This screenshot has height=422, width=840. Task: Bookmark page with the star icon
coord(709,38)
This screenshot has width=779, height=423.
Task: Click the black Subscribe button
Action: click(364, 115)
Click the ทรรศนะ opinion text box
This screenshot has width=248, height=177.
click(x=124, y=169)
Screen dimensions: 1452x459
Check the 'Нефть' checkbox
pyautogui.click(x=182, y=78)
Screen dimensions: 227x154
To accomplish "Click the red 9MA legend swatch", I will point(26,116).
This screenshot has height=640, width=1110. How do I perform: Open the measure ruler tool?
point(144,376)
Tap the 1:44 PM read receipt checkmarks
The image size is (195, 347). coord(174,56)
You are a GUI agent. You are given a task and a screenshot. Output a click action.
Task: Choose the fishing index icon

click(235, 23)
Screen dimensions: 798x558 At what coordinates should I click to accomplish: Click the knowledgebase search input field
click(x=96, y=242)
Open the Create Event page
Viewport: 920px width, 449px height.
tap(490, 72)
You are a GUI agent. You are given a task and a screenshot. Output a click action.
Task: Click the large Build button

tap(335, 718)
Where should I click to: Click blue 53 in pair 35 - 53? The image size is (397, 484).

▶ [Activity]: Start at the line containing "Check the 'Нефть' checkbox" and return each line up to and including the last line of the material.

▶ [Output for this task]:
Check the 'Нефть' checkbox
pyautogui.click(x=182, y=78)
Screen dimensions: 227x154
To accomplish "Click the red 9MA legend swatch", I will point(26,116).
This screenshot has height=640, width=1110. How do I perform: Open the measure ruler tool?
point(144,376)
Tap the 1:44 PM read receipt checkmarks
The image size is (195, 347). coord(174,56)
You are a GUI agent. You are given a task and a screenshot. Output a click action.
Task: Choose the fishing index icon

click(235, 23)
Screen dimensions: 798x558 At what coordinates should I click to accomplish: Click the knowledgebase search input field
click(x=96, y=242)
Open the Create Event page
Viewport: 920px width, 449px height.
tap(490, 72)
You are a GUI agent. You are given a task and a screenshot. Output a click action.
Task: Click the large Build button

tap(335, 718)
Where should I click to: Click blue 53 in pair 35 - 53? The image size is (397, 484).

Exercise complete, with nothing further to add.